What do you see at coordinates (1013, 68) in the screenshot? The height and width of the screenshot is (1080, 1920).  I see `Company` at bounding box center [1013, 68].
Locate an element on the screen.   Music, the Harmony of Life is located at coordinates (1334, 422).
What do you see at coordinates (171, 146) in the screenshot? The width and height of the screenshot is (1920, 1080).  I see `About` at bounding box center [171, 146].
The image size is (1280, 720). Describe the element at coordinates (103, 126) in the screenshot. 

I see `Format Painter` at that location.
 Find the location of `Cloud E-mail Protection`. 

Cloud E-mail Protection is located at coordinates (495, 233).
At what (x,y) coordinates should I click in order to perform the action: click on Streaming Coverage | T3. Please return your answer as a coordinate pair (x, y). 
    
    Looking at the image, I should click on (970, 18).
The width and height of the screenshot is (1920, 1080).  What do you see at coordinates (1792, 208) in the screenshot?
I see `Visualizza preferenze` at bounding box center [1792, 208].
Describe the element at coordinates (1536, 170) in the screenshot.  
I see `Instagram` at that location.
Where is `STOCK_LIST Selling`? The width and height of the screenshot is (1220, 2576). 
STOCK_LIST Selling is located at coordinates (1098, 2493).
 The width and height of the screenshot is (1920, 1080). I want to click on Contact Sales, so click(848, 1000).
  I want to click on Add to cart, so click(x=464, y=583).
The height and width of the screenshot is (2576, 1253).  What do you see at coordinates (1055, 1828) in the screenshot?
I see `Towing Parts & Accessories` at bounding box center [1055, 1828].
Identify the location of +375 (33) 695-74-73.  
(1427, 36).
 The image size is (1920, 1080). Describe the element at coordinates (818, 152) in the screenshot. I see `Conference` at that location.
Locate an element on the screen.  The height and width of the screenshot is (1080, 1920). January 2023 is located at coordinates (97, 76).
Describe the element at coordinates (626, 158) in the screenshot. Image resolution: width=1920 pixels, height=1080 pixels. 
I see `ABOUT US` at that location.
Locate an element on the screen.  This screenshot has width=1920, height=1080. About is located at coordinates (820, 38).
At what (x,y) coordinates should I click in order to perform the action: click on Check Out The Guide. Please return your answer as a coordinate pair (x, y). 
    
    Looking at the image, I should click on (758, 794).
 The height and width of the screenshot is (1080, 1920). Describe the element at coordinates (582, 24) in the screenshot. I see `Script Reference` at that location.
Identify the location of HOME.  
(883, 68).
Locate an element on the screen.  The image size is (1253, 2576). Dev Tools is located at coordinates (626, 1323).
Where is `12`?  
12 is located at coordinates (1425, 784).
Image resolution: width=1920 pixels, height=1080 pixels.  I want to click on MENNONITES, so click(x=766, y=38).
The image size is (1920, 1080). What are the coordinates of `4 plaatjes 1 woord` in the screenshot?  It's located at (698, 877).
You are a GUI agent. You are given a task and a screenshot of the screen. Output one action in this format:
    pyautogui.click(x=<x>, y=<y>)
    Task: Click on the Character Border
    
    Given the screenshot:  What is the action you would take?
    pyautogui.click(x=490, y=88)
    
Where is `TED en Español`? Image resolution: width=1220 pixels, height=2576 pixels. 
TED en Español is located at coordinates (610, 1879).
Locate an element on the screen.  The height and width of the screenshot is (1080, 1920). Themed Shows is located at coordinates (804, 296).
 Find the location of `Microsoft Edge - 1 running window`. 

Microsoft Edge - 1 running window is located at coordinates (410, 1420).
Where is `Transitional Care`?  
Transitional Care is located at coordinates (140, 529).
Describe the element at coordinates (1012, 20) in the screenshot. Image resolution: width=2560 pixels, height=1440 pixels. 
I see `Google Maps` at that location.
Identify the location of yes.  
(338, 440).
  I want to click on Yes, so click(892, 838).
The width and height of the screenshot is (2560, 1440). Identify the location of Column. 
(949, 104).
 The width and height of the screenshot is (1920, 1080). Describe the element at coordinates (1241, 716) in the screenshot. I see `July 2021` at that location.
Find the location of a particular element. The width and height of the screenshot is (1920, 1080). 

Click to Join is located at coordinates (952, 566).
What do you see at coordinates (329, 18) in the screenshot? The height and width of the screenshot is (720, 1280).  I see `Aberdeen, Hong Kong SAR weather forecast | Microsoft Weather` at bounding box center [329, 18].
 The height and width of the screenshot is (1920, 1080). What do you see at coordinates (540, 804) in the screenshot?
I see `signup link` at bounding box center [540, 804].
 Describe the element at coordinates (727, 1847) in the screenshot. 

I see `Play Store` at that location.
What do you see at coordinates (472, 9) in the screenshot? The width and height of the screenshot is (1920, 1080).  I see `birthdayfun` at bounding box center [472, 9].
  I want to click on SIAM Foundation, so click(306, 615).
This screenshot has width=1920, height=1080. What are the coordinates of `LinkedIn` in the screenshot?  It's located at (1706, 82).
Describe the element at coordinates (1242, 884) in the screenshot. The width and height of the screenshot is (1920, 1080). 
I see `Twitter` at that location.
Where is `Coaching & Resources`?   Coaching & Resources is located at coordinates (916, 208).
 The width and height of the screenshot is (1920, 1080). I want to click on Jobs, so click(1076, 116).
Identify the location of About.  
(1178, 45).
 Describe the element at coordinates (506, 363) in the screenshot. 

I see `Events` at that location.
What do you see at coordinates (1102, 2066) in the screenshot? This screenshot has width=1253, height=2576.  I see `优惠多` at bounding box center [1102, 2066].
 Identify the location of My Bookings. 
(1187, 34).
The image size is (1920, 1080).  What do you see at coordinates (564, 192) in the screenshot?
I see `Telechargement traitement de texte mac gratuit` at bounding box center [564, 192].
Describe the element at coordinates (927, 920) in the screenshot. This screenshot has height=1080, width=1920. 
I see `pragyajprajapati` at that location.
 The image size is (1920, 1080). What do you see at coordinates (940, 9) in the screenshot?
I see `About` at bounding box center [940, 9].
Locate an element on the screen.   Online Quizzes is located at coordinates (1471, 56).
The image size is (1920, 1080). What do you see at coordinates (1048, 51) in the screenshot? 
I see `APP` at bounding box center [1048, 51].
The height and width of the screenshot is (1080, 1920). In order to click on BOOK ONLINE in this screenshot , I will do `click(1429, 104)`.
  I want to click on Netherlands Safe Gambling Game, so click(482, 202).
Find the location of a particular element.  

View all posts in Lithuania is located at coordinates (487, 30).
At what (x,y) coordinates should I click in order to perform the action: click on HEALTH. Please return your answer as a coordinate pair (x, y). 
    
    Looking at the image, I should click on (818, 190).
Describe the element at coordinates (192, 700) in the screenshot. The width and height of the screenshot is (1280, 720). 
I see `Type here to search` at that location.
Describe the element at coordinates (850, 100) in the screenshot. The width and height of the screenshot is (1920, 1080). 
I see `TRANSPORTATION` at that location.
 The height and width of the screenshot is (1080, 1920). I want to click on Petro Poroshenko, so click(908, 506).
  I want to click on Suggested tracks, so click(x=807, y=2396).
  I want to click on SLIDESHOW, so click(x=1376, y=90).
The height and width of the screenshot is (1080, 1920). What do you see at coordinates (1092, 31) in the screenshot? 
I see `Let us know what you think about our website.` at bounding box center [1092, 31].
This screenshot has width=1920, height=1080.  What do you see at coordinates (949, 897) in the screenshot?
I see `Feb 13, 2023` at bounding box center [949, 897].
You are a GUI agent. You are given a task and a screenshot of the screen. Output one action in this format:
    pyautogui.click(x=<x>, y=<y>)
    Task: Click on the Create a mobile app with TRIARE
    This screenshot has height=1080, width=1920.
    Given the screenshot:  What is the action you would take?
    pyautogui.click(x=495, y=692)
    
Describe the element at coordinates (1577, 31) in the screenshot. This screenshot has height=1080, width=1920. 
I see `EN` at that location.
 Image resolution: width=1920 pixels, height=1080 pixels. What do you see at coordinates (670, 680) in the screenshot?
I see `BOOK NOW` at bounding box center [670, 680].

——

Copy out every one of the records above word for word, leaving nothing out.

What do you see at coordinates (1013, 68) in the screenshot? The height and width of the screenshot is (1080, 1920).  I see `Company` at bounding box center [1013, 68].
Locate an element on the screen.   Music, the Harmony of Life is located at coordinates (1334, 422).
What do you see at coordinates (171, 146) in the screenshot? The width and height of the screenshot is (1920, 1080).  I see `About` at bounding box center [171, 146].
The image size is (1280, 720). Describe the element at coordinates (103, 126) in the screenshot. 

I see `Format Painter` at that location.
 Find the location of `Cloud E-mail Protection`. 

Cloud E-mail Protection is located at coordinates (495, 233).
At what (x,y) coordinates should I click in order to perform the action: click on Streaming Coverage | T3. Please return your answer as a coordinate pair (x, y). 
    
    Looking at the image, I should click on (970, 18).
The width and height of the screenshot is (1920, 1080).  What do you see at coordinates (1792, 208) in the screenshot?
I see `Visualizza preferenze` at bounding box center [1792, 208].
Describe the element at coordinates (1536, 170) in the screenshot.  
I see `Instagram` at that location.
Where is `STOCK_LIST Selling`? The width and height of the screenshot is (1220, 2576). 
STOCK_LIST Selling is located at coordinates (1098, 2493).
 The width and height of the screenshot is (1920, 1080). I want to click on Contact Sales, so click(848, 1000).
  I want to click on Add to cart, so click(x=464, y=583).
The height and width of the screenshot is (2576, 1253).  What do you see at coordinates (1055, 1828) in the screenshot?
I see `Towing Parts & Accessories` at bounding box center [1055, 1828].
Identify the location of +375 (33) 695-74-73.  
(1427, 36).
 The image size is (1920, 1080). Describe the element at coordinates (818, 152) in the screenshot. I see `Conference` at that location.
Locate an element on the screen.  The height and width of the screenshot is (1080, 1920). January 2023 is located at coordinates (97, 76).
Describe the element at coordinates (626, 158) in the screenshot. Image resolution: width=1920 pixels, height=1080 pixels. 
I see `ABOUT US` at that location.
Locate an element on the screen.  This screenshot has width=1920, height=1080. About is located at coordinates (820, 38).
At what (x,y) coordinates should I click in order to perform the action: click on Check Out The Guide. Please return your answer as a coordinate pair (x, y). 
    
    Looking at the image, I should click on (758, 794).
 The height and width of the screenshot is (1080, 1920). Describe the element at coordinates (582, 24) in the screenshot. I see `Script Reference` at that location.
Identify the location of HOME.  
(883, 68).
Locate an element on the screen.  The image size is (1253, 2576). Dev Tools is located at coordinates (626, 1323).
Where is `12`?  
12 is located at coordinates (1425, 784).
Image resolution: width=1920 pixels, height=1080 pixels.  I want to click on MENNONITES, so click(x=766, y=38).
The image size is (1920, 1080). What are the coordinates of `4 plaatjes 1 woord` in the screenshot?  It's located at (698, 877).
You are a GUI agent. You are given a task and a screenshot of the screen. Output one action in this format:
    pyautogui.click(x=<x>, y=<y>)
    Task: Click on the Character Border
    
    Given the screenshot:  What is the action you would take?
    pyautogui.click(x=490, y=88)
    
Where is `TED en Español`? Image resolution: width=1220 pixels, height=2576 pixels. 
TED en Español is located at coordinates (610, 1879).
Locate an element on the screen.  The height and width of the screenshot is (1080, 1920). Themed Shows is located at coordinates (804, 296).
 Find the location of `Microsoft Edge - 1 running window`. 

Microsoft Edge - 1 running window is located at coordinates (410, 1420).
Where is `Transitional Care`?  
Transitional Care is located at coordinates (140, 529).
Describe the element at coordinates (1012, 20) in the screenshot. Image resolution: width=2560 pixels, height=1440 pixels. 
I see `Google Maps` at that location.
Identify the location of yes.  
(338, 440).
  I want to click on Yes, so click(892, 838).
The width and height of the screenshot is (2560, 1440). Identify the location of Column. 
(949, 104).
 The width and height of the screenshot is (1920, 1080). Describe the element at coordinates (1241, 716) in the screenshot. I see `July 2021` at that location.
Find the location of a particular element. The width and height of the screenshot is (1920, 1080). 

Click to Join is located at coordinates (952, 566).
What do you see at coordinates (329, 18) in the screenshot? The height and width of the screenshot is (720, 1280).  I see `Aberdeen, Hong Kong SAR weather forecast | Microsoft Weather` at bounding box center [329, 18].
 The height and width of the screenshot is (1920, 1080). What do you see at coordinates (540, 804) in the screenshot?
I see `signup link` at bounding box center [540, 804].
 Describe the element at coordinates (727, 1847) in the screenshot. 

I see `Play Store` at that location.
What do you see at coordinates (472, 9) in the screenshot? The width and height of the screenshot is (1920, 1080).  I see `birthdayfun` at bounding box center [472, 9].
  I want to click on SIAM Foundation, so click(306, 615).
This screenshot has width=1920, height=1080. What are the coordinates of `LinkedIn` in the screenshot?  It's located at (1706, 82).
Describe the element at coordinates (1242, 884) in the screenshot. The width and height of the screenshot is (1920, 1080). 
I see `Twitter` at that location.
Where is `Coaching & Resources`?   Coaching & Resources is located at coordinates (916, 208).
 The width and height of the screenshot is (1920, 1080). I want to click on Jobs, so click(1076, 116).
Identify the location of About.  
(1178, 45).
 Describe the element at coordinates (506, 363) in the screenshot. 

I see `Events` at that location.
What do you see at coordinates (1102, 2066) in the screenshot? This screenshot has width=1253, height=2576.  I see `优惠多` at bounding box center [1102, 2066].
 Identify the location of My Bookings. 
(1187, 34).
The image size is (1920, 1080).  What do you see at coordinates (564, 192) in the screenshot?
I see `Telechargement traitement de texte mac gratuit` at bounding box center [564, 192].
Describe the element at coordinates (927, 920) in the screenshot. This screenshot has height=1080, width=1920. 
I see `pragyajprajapati` at that location.
 The image size is (1920, 1080). What do you see at coordinates (940, 9) in the screenshot?
I see `About` at bounding box center [940, 9].
Locate an element on the screen.   Online Quizzes is located at coordinates (1471, 56).
The image size is (1920, 1080). What do you see at coordinates (1048, 51) in the screenshot? 
I see `APP` at bounding box center [1048, 51].
The height and width of the screenshot is (1080, 1920). In order to click on BOOK ONLINE in this screenshot , I will do `click(1429, 104)`.
  I want to click on Netherlands Safe Gambling Game, so click(482, 202).
Find the location of a particular element.  

View all posts in Lithuania is located at coordinates (487, 30).
At what (x,y) coordinates should I click in order to perform the action: click on HEALTH. Please return your answer as a coordinate pair (x, y). 
    
    Looking at the image, I should click on (818, 190).
Describe the element at coordinates (192, 700) in the screenshot. The width and height of the screenshot is (1280, 720). 
I see `Type here to search` at that location.
Describe the element at coordinates (850, 100) in the screenshot. The width and height of the screenshot is (1920, 1080). 
I see `TRANSPORTATION` at that location.
 The height and width of the screenshot is (1080, 1920). I want to click on Petro Poroshenko, so click(908, 506).
  I want to click on Suggested tracks, so click(x=807, y=2396).
  I want to click on SLIDESHOW, so click(x=1376, y=90).
The height and width of the screenshot is (1080, 1920). What do you see at coordinates (1092, 31) in the screenshot? 
I see `Let us know what you think about our website.` at bounding box center [1092, 31].
This screenshot has width=1920, height=1080.  What do you see at coordinates (949, 897) in the screenshot?
I see `Feb 13, 2023` at bounding box center [949, 897].
You are a GUI agent. You are given a task and a screenshot of the screen. Output one action in this format:
    pyautogui.click(x=<x>, y=<y>)
    Task: Click on the Create a mobile app with TRIARE
    This screenshot has height=1080, width=1920.
    Given the screenshot:  What is the action you would take?
    pyautogui.click(x=495, y=692)
    
Describe the element at coordinates (1577, 31) in the screenshot. This screenshot has height=1080, width=1920. 
I see `EN` at that location.
 Image resolution: width=1920 pixels, height=1080 pixels. What do you see at coordinates (670, 680) in the screenshot?
I see `BOOK NOW` at bounding box center [670, 680].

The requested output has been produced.